What is being asked
After locating the line containing "Given: Turn off the Resize on upload toggle" in the entries below, please write out that line and the rest through the end exactly. Omit pictures.

Task input
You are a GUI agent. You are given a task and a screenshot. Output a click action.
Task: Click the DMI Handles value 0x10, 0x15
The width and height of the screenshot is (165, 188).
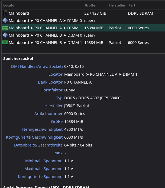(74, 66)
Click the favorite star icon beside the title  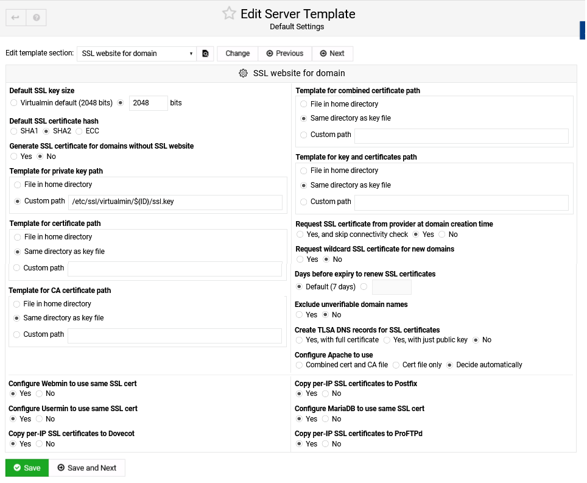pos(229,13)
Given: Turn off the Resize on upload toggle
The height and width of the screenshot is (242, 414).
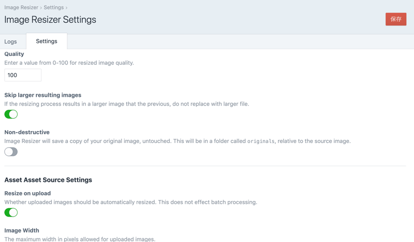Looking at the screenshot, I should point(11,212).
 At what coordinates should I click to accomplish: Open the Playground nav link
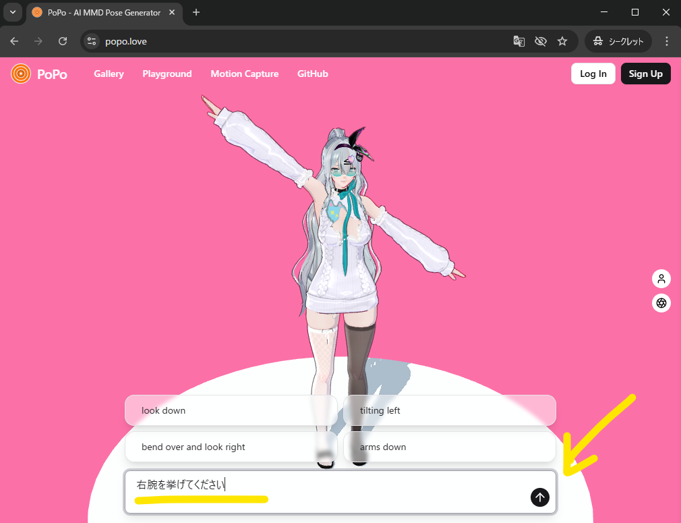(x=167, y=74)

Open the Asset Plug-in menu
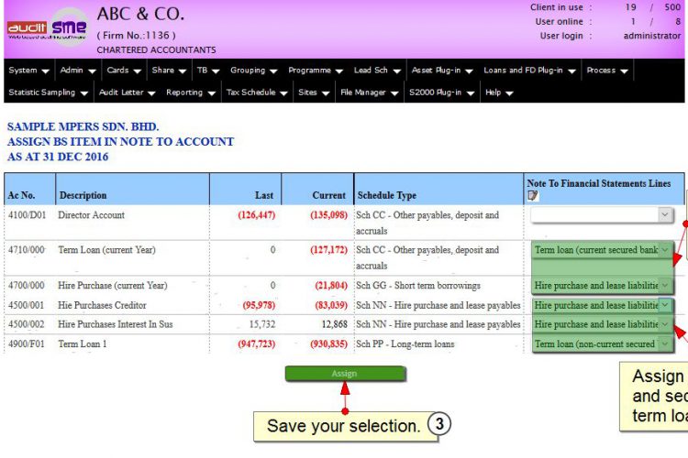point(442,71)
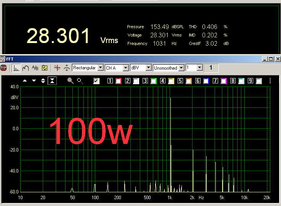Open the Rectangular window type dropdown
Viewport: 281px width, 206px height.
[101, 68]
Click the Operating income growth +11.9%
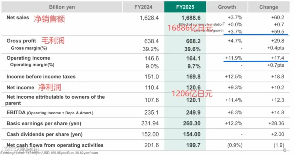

Written answer
Given: Turn off the Resize on upload toggle
The height and width of the screenshot is (242, 414).
Looking at the screenshot, I should point(11,212).
 At what coordinates should I click to accomplish: Open the Playground nav link
(x=167, y=74)

Open the Asset Plug-in menu
point(442,71)
Open the Rectangular window type dropdown
Viewport: 281px width, 206px height.
[101, 68]
Click the Operating income growth +11.9%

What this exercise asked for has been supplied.